- DVD box set cover

昭和物語
- Genre: Drama
- Directed by: Masahiro Murakami
- Produced by: Masahiro Murakami; Hiroaki Takeuchi; Song Meishan;
- Written by: Miho Maruo; Naruhisa Arakawa; Sukehiro Tomita; Yasushi Hirano;
- Music by: Gido Hayashi
- Studio: Wao World
- Released: January 29, 2011
- Runtime: 100 minutes
- Directed by: Masahiro Murakami; Mitsuhiro Tōgō (#1–4); Hiroshi Kugimiya (#5–13); Assistant director:; Kenichi Ishikura;
- Produced by: Masahiro Murakami; Hiroaki Takeuchi; Song Meishan;
- Written by: Yasushi Hirano
- Music by: Gido Hayashi
- Studio: Wao World
- Original network: Chiba TV, KBS Kyoto, Mie TV, Sun TV, TV Kanagawa, TV Saitama
- Original run: April 4, 2011 – June 26, 2011
- Episodes: 13

= Shōwa Monogatari =

Japanese anime television series

Shōwa Monogatari (昭和物語) is a 2011 Japanese anime film and television series about the Yamazaki family, who live in Tokyo during Shōwa 39 (1964), the same year Tokyo hosted the 1964 Summer Olympics. The film, directed by Masahiro Murakami, was released in Japan on January 29, 2011. The series had its broadcast run between April and July 2011.

> Data segment:
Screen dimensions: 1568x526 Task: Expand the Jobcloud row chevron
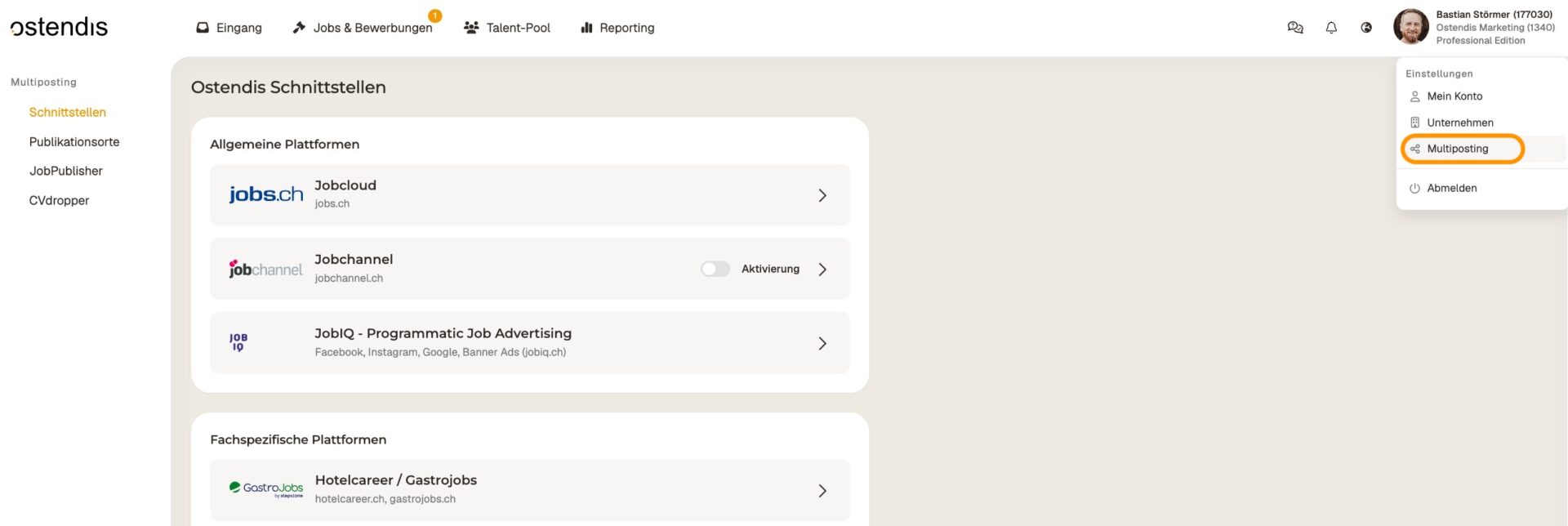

> Parts of the exercise:
A. According to the Shōwa Monogatari article, in what year does the Yamazaki family live in Tokyo?
B. Repeat the passage of the Shōwa Monogatari article from "Japanese anime television" to "and July 2011.".
Rely solely on the Shōwa Monogatari article, not the listing.

> Correct answers:
A. Shōwa 39, which is 1964.

B.
Japanese anime television series

Shōwa Monogatari (昭和物語) is a 2011 Japanese anime film and television series about the Yamazaki family, who live in Tokyo during Shōwa 39 (1964), the same year Tokyo hosted the 1964 Summer Olympics. The film, directed by Masahiro Murakami, was released in Japan on January 29, 2011. The series had its broadcast run between April and July 2011.